— Records drawn from a dataset —
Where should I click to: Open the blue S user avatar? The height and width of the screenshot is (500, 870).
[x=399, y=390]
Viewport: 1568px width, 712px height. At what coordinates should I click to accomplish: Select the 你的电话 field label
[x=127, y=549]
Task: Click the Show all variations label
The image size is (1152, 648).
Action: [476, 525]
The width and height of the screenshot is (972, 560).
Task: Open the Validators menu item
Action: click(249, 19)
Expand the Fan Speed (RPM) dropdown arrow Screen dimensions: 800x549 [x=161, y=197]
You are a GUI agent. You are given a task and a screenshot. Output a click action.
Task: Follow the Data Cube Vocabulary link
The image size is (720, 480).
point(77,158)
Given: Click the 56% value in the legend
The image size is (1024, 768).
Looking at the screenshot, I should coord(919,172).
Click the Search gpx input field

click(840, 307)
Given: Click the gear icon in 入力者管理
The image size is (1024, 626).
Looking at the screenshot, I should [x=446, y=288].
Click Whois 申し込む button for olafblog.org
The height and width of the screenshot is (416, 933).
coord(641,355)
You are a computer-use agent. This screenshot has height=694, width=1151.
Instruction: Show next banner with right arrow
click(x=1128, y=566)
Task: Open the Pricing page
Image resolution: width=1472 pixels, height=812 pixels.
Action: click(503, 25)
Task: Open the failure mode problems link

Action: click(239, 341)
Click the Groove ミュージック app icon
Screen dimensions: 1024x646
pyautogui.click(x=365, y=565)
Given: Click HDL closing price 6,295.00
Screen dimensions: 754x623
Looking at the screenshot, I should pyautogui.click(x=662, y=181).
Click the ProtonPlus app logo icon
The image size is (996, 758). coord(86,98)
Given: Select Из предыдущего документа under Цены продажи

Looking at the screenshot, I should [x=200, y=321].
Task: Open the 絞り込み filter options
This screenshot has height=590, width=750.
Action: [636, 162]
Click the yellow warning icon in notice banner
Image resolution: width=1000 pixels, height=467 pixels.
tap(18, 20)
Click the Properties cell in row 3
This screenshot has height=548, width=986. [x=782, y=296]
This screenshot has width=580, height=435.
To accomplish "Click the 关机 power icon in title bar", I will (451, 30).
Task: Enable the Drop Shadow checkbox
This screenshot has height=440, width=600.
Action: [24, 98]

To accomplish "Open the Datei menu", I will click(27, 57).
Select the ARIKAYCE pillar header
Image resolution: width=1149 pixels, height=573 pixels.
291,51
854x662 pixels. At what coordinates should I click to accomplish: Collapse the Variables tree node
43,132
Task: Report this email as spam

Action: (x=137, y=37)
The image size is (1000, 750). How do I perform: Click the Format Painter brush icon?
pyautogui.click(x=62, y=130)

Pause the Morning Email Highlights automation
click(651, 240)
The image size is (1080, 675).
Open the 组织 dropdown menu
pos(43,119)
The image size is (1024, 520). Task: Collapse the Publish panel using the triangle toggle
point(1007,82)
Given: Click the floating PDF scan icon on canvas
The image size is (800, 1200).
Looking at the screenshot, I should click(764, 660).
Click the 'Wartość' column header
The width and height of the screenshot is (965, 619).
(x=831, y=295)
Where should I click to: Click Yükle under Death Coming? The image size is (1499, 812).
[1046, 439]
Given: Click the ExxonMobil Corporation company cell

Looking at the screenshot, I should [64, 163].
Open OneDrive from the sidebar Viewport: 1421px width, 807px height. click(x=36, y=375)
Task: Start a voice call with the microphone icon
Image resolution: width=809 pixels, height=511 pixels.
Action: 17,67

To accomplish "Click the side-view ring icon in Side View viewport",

— What this task involves —
The exact wording of every entry above should be written out again.

— Task solution —
Where should I click to: Open the blue S user avatar? The height and width of the screenshot is (500, 870).
[x=399, y=390]
Viewport: 1568px width, 712px height. At what coordinates should I click to accomplish: Select the 你的电话 field label
[x=127, y=549]
Task: Click the Show all variations label
The image size is (1152, 648).
Action: [476, 525]
The width and height of the screenshot is (972, 560).
Task: Open the Validators menu item
Action: click(249, 19)
Expand the Fan Speed (RPM) dropdown arrow Screen dimensions: 800x549 [x=161, y=197]
You are a GUI agent. You are given a task and a screenshot. Output a click action.
Task: Follow the Data Cube Vocabulary link
The image size is (720, 480).
point(77,158)
Given: Click the 56% value in the legend
The image size is (1024, 768).
Looking at the screenshot, I should coord(919,172).
Click the Search gpx input field

click(840, 307)
Given: Click the gear icon in 入力者管理
The image size is (1024, 626).
Looking at the screenshot, I should [x=446, y=288].
Click Whois 申し込む button for olafblog.org
The height and width of the screenshot is (416, 933).
coord(641,355)
You are a computer-use agent. This screenshot has height=694, width=1151.
Instruction: Show next banner with right arrow
click(x=1128, y=566)
Task: Open the Pricing page
Image resolution: width=1472 pixels, height=812 pixels.
Action: click(503, 25)
Task: Open the failure mode problems link

Action: click(239, 341)
Click the Groove ミュージック app icon
Screen dimensions: 1024x646
pyautogui.click(x=365, y=565)
Given: Click HDL closing price 6,295.00
Screen dimensions: 754x623
Looking at the screenshot, I should pyautogui.click(x=662, y=181).
Click the ProtonPlus app logo icon
The image size is (996, 758). coord(86,98)
Given: Select Из предыдущего документа under Цены продажи

Looking at the screenshot, I should [x=200, y=321].
Task: Open the 絞り込み filter options
This screenshot has height=590, width=750.
Action: [636, 162]
Click the yellow warning icon in notice banner
Image resolution: width=1000 pixels, height=467 pixels.
tap(18, 20)
Click the Properties cell in row 3
This screenshot has height=548, width=986. [x=782, y=296]
This screenshot has width=580, height=435.
To accomplish "Click the 关机 power icon in title bar", I will (451, 30).
Task: Enable the Drop Shadow checkbox
This screenshot has height=440, width=600.
Action: [24, 98]

To accomplish "Open the Datei menu", I will click(27, 57).
Select the ARIKAYCE pillar header
Image resolution: width=1149 pixels, height=573 pixels.
291,51
854x662 pixels. At what coordinates should I click to accomplish: Collapse the Variables tree node
43,132
Task: Report this email as spam

Action: (x=137, y=37)
The image size is (1000, 750). How do I perform: Click the Format Painter brush icon?
pyautogui.click(x=62, y=130)

Pause the Morning Email Highlights automation
click(651, 240)
The image size is (1080, 675).
Open the 组织 dropdown menu
pos(43,119)
The image size is (1024, 520). Task: Collapse the Publish panel using the triangle toggle
point(1007,82)
Given: Click the floating PDF scan icon on canvas
The image size is (800, 1200).
Looking at the screenshot, I should click(764, 660).
Click the 'Wartość' column header
The width and height of the screenshot is (965, 619).
(x=831, y=295)
Where should I click to: Click Yükle under Death Coming? The image size is (1499, 812).
[1046, 439]
Given: Click the ExxonMobil Corporation company cell

Looking at the screenshot, I should [64, 163].
Open OneDrive from the sidebar Viewport: 1421px width, 807px height. click(x=36, y=375)
Task: Start a voice call with the microphone icon
Image resolution: width=809 pixels, height=511 pixels.
Action: 17,67

To accomplish "Click the side-view ring icon in Side View viewport",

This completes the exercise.